Butterfield, in addition to being the syndicator, also loaned money to its syndicates to finance their real estate deals--many of which are in trouble. Before selling the syndicates to PMS, Butterfield took advantage of lower interest rates to refinance the loans and made a number of other loan concessions on the properties to prevent them from going to foreclosure.
But not all existing real estate syndication deals can be reorganized to make financial sense in the current economy and under the new tax laws.
Some syndicators blame their problems on geography. One Orange County syndicator who has lost one Houston apartment building to foreclosure and has another in a bankruptcy proceeding recalled that when he bought those properties in 1982, Houston “was the fastest-growing metropolitan area in the country and was projected to remain that way through 1990.” But by 1984, dropping oil prices had sent Houston property values into a tailspin.
Irvine-based McCombs Securities Co., which has more than a third of its syndicated properties in oil states, has stopped making new deals and has hired a national property management firm to handle its buildings.
The traumatic experience of some syndicators in “oil belt” states has whetted their appetite for properties in Southern California, including Orange County, where syndication activity in recent years has been slowed by high real estate prices.
“A lot of people in Orange County really got burned in Texas,” said RESSI’s Matsen. He said he has heard numerous local syndicators vow that from now on they will be investing closer to home.
Several investment counselors said they are still highly recommending real estate to their clients.
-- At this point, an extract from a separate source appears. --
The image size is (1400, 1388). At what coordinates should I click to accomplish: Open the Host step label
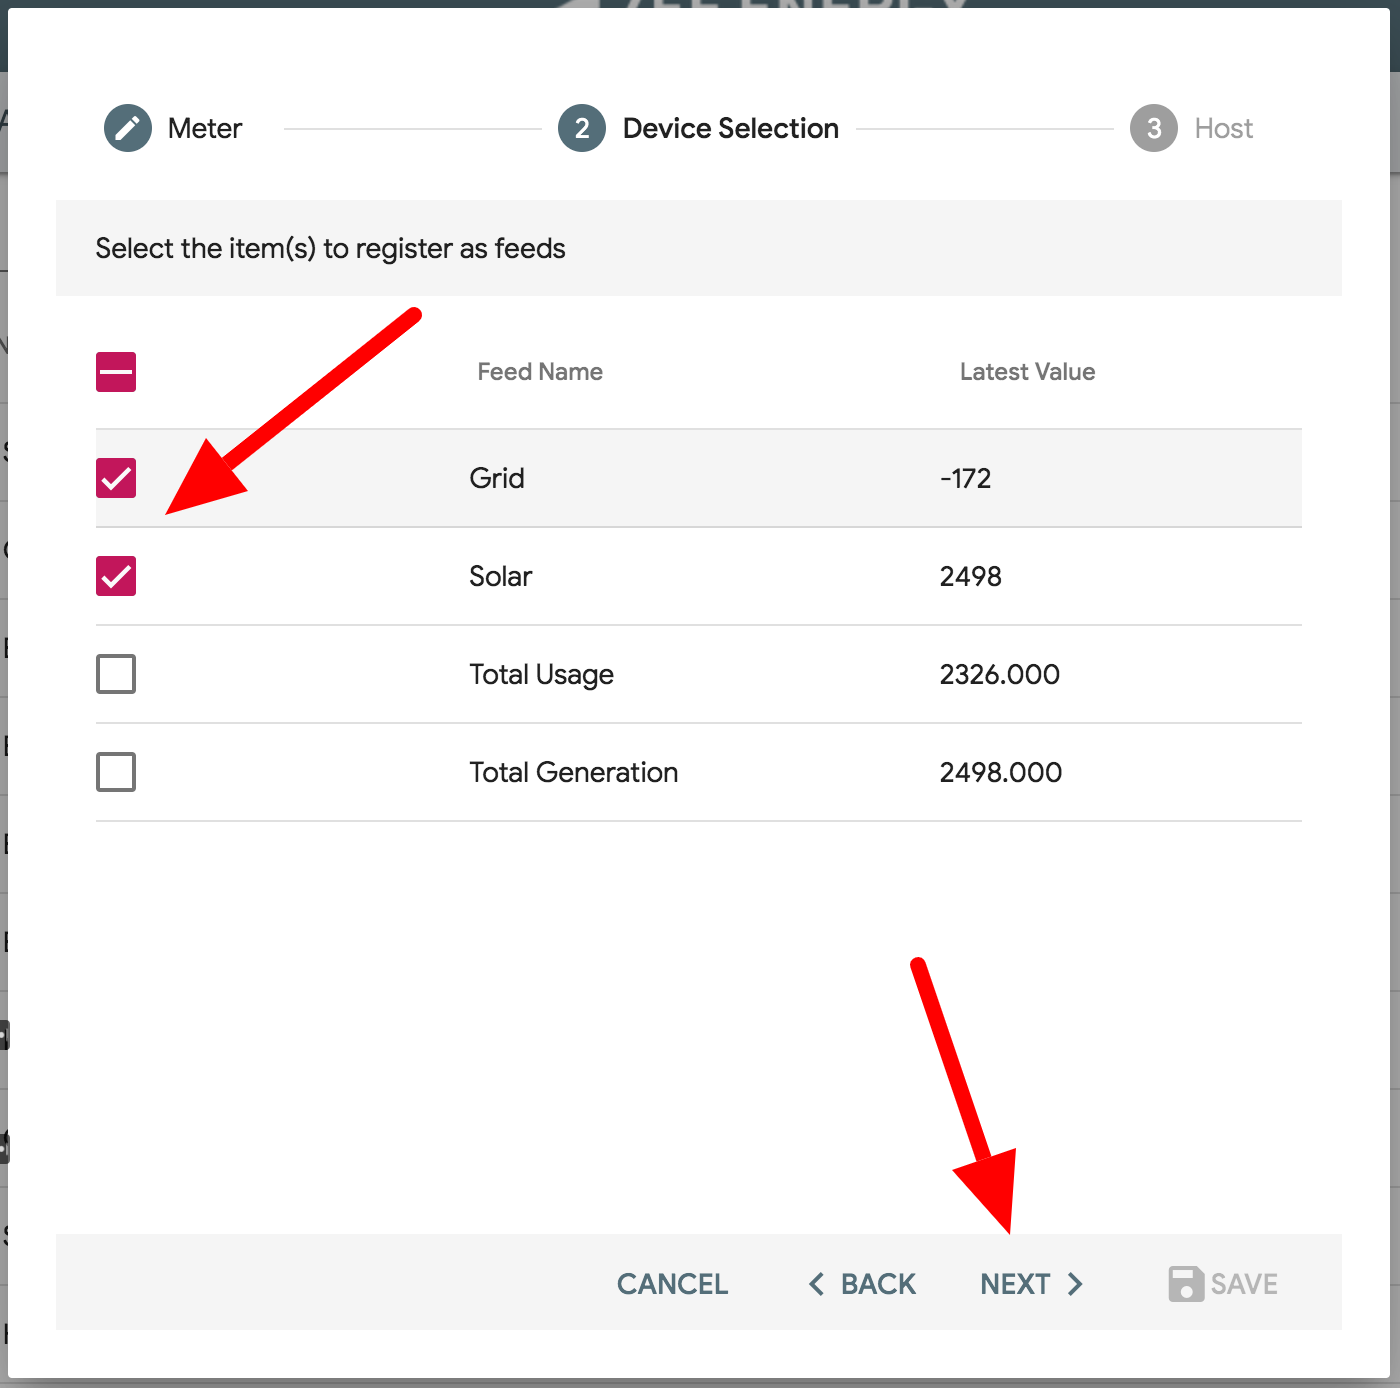(1224, 128)
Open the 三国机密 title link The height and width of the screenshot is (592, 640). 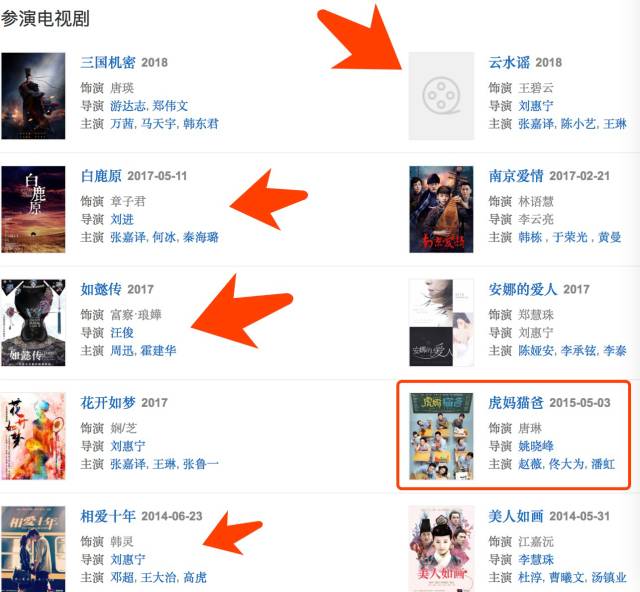tap(108, 62)
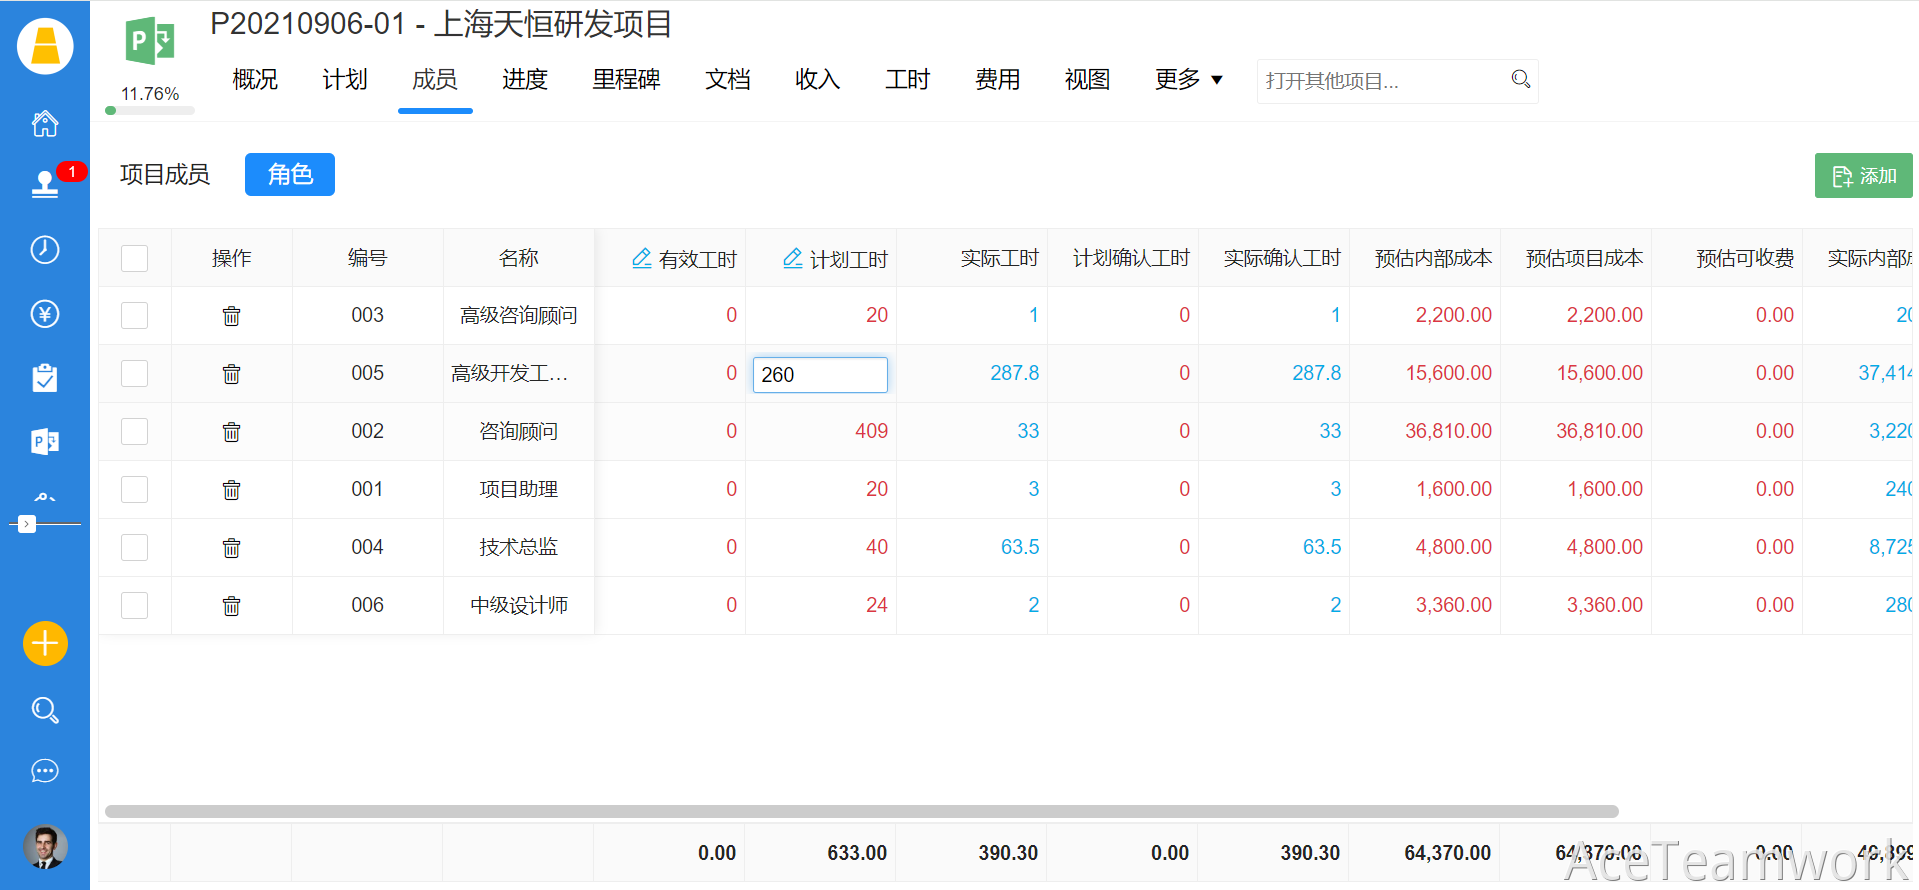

Ron King, senior vice president and national marketing director of Tustin-based Titan Capital Corp. said that “real estate is still the No. 1 investment,” even though his customers are showing an increasing interest in municipal bonds, mutual funds and insurance.
Once investors have sorted out the new rules, many are expected to resume their love affair with real estate, especially in Orange County--where many fortunes have been made because of skyrocketing property values.
There are stories like that of Wilma Burley of Long Beach who, with her husband, bought a house in Laguna Beach in 1957. Every three years from then on they bought additional real estate, frequently in syndications. As a result of rising property values, Burley, who was trained as a home economist, said that she and her husband, an engineer, became millionaires by the time they turned 40.
Burley said that although the tax changes will greatly reduce the couple’s real estate profits, she isn’t giving up what’s been mostly a very good thing. With real estate, she said, “We have had very, very few failures. And I can’t say that for the stock market.”